The code is as follows:
#include <curand.h>
#include <curand_kernel.h>
#include <cuda_runtime.h>
#include <cuda_runtime_api.h>
#include <cuda.h>
#include <sm_30_intrinsics.h>
#include <device_functions.h>
#include <curand_kernel.h>
/* include MTGP host helper functions */
#include <curand_mtgp32_host.h>
/* include MTGP pre-computed parameter sets */
#include <curand_mtgp32dc_p_11213.h>
#include <stdio.h>
#include "curandMTGP32SpecificDistributions.h"

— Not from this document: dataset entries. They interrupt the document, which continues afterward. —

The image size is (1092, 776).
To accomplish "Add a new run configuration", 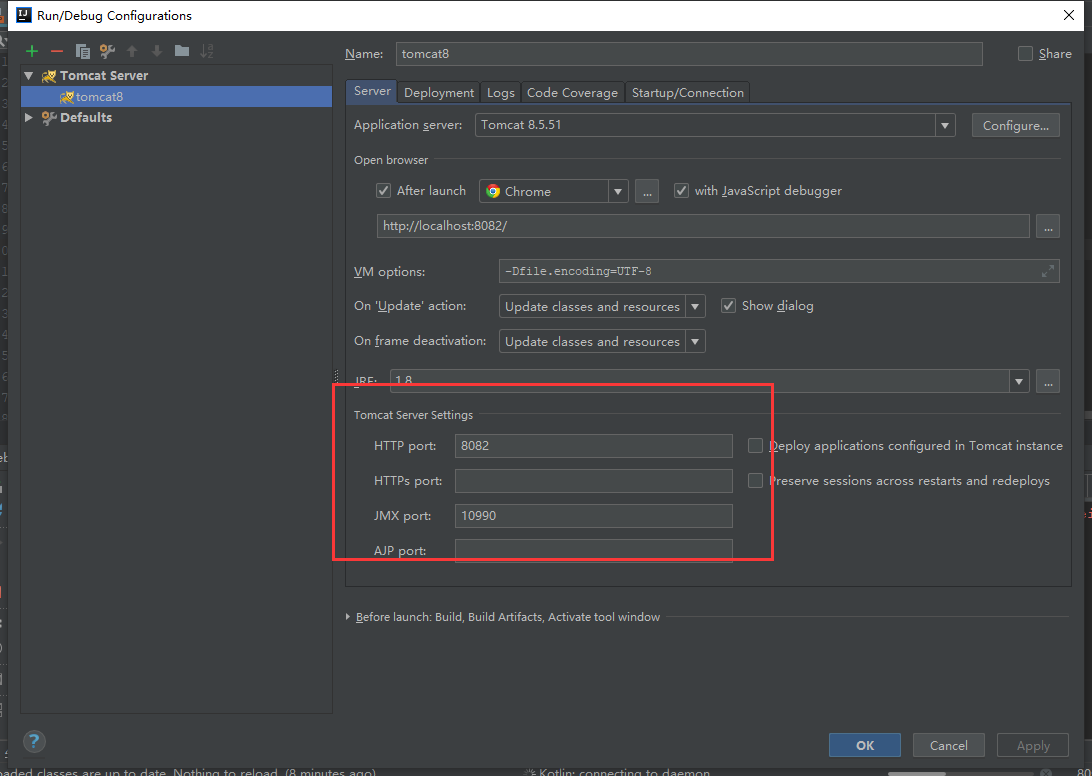I will (31, 51).
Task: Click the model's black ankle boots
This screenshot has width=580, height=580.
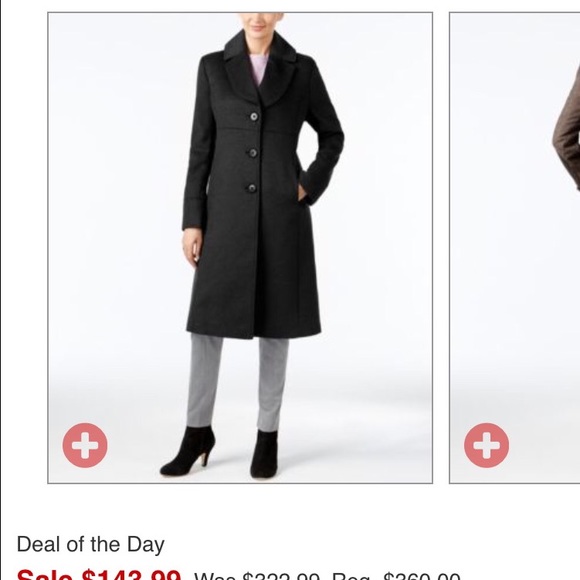Action: coord(220,452)
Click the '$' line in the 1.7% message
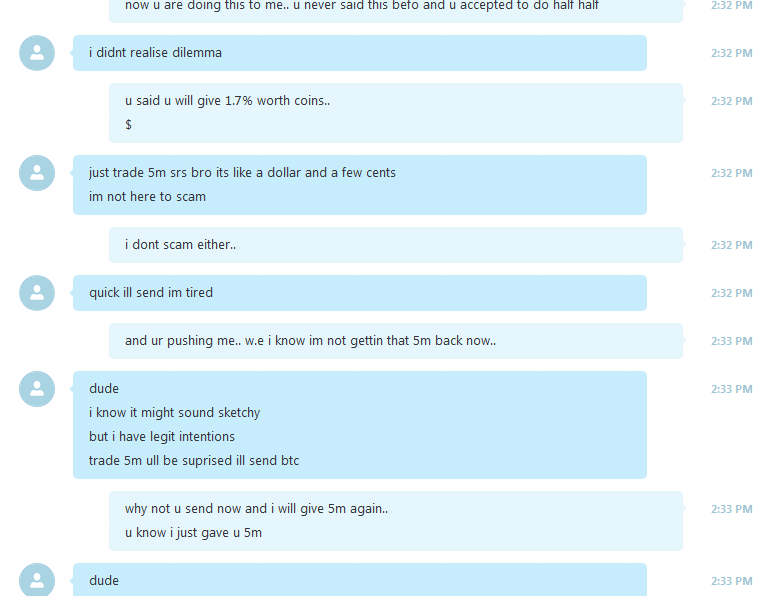This screenshot has width=757, height=611. pyautogui.click(x=128, y=125)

#define CUDA_CALL(x) do { if((x) != cudaSuccess) { \
printf("Error at %s:%d\n",__FILE__,__LINE__); \
exit(EXIT_FAILURE);}} while(0)
#define CURAND_CALL(x) do { if((x) != CURAND_STATUS_SUCCESS) { \
printf("Error at %s:%d\n",__FILE__,__LINE__); \
exit(EXIT_FAILURE);}} while(0)
#define CASE_A
#define CASE_B
#define CASE_C
#define CASE_D
__device__ void testFunction(volatile float* testFloat, curandStateMtgp32 *state)
{
testFloat[threadIdx.x]=0.;
if (threadIdx.x<128)
{
int numActiveThreads = 128;
int address = threadIdx.x*2;
testFloat[address] = curand_uniform_mtgp32_specific(state, (unsigned char)threadIdx.x, (unsigned char)numActiveThreads);
}
#ifdef CASE_A
__syncthreads();
#endif
}
#ifdef CASE_D
__device__ int fibonacci(int numberOfIterations)
{
//this function takes a lot of time, as it should.

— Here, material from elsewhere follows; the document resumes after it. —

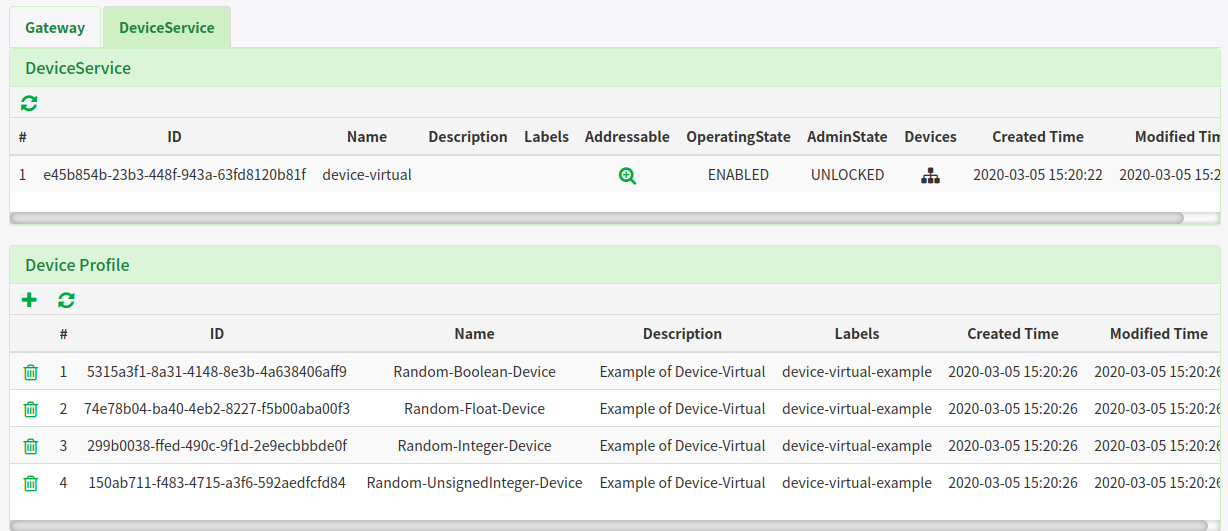Select the device-virtual service row name
The image size is (1228, 531).
pos(367,175)
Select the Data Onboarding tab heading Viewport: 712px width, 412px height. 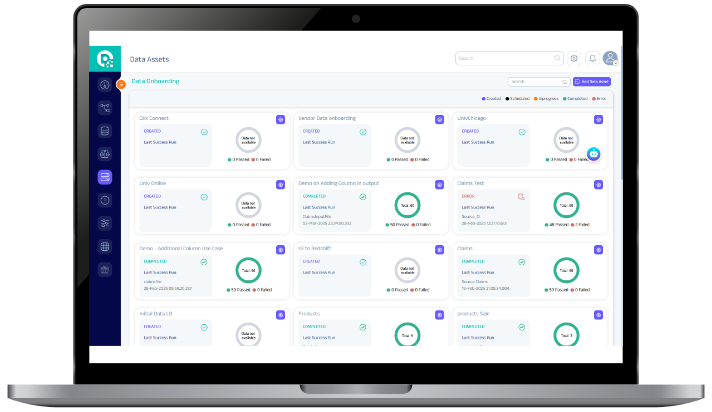(x=156, y=81)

if (numberOfIterations==1)
return 1;
if(numberOfIterations==0)
return 0;
return fibonacci(numberOfIterations-1) + fibonacci(numberOfIterations-2);
}
#endif
__device__ void printFloats(volatile float * testFloat)
{
printf("testFloat[%d] = %f\n", threadIdx.x, testFloat[threadIdx.x]);
}
__global__ void testKernel(curandStateMtgp32 *state)
{
__shared__ float testFloat[256];
curandStateMtgp32 *myState = &state[0];
__syncthreads();
testFunction(testFloat, myState);
#ifdef CASE_B
__syncthreads();
#endif
#ifdef CASE_C
__syncthreads();
#endif
#ifdef CASE_D
int waitNumber = fibonacci(35);
if(threadIdx.x%32==0)
printf("The %dth Fibonacci number is %d\n", 35, waitNumber);
#endif
printFloats(testFloat);
}
int main()
{
int numberofMTGP32States = 200;
curandStateMtgp32 *devMTGPStates;
mtgp32_kernel_params *devKernelParams;
int seed = 42;
CUDA_CALL(cudaMalloc((void **)&devMTGPStates, numberofMTGP32States * sizeof(curandStateMtgp32)));
/* Allocate space for MTGP kernel parameters */
CUDA_CALL(cudaMalloc((void**)&devKernelParams, sizeof(mtgp32_kernel_params)));
/* Reformat from predefined parameter sets to kernel format, */
/* and copy kernel parameters to device memory */
CURAND_CALL(curandMakeMTGP32Constants(mtgp32dc_params_fast_11213, devKernelParams));
/* Initialize one state per thread block */
CURAND_CALL(curandMakeMTGP32KernelState(devMTGPStates, mtgp32dc_params_fast_11213, devKernelParams, numberofMTGP32States, seed));
testKernel<<<1,256>>>(devMTGPStates);
cudaDeviceSynchronize();
cudaFree(devMTGPStates);
}
and curandMTGP32SpecificDistributions.h holds just the curandMTGP32Specific RNG plugged in the normal distribution of cuda:
#ifndef CURAND_MTGP32_SPECIFIC_DISTRIBUTIONS_H
#define CURAND_MTGP32_SPECIFIC_DISTRIBUTIONS_H
#include <curand.h>
#include <curand_kernel.h>
#include <curand_globals.h>
#include <curand_uniform.h>
#include <curand_mtgp32_kernel.h>
__device__ __forceinline__ float curand_uniform_mtgp32_specific(curandStateMtgp32 *state, unsigned char index, unsigned char n)
{
unsigned int randomNumber =curand_mtgp32_specific(state, index, n);
return _curand_uniform(randomNumber);
}
#endif
I would appreciate some help or explanations for this behaviour since it would be nice to know when __syncthreads() works in such a case or what I did wrong. From the Cuda C documentation I gather that __syncthreads() shouldn’t be called in a branching segment of code but I thought it is still possible to use it outside of it.
I defined three macro variables, CASE_A, CASE_B, CASE_C and CASE_D that make it easy to play a bit around with the code.
In any case thanks in advance to anyone who would help me since this has me really baffled.
Best,
David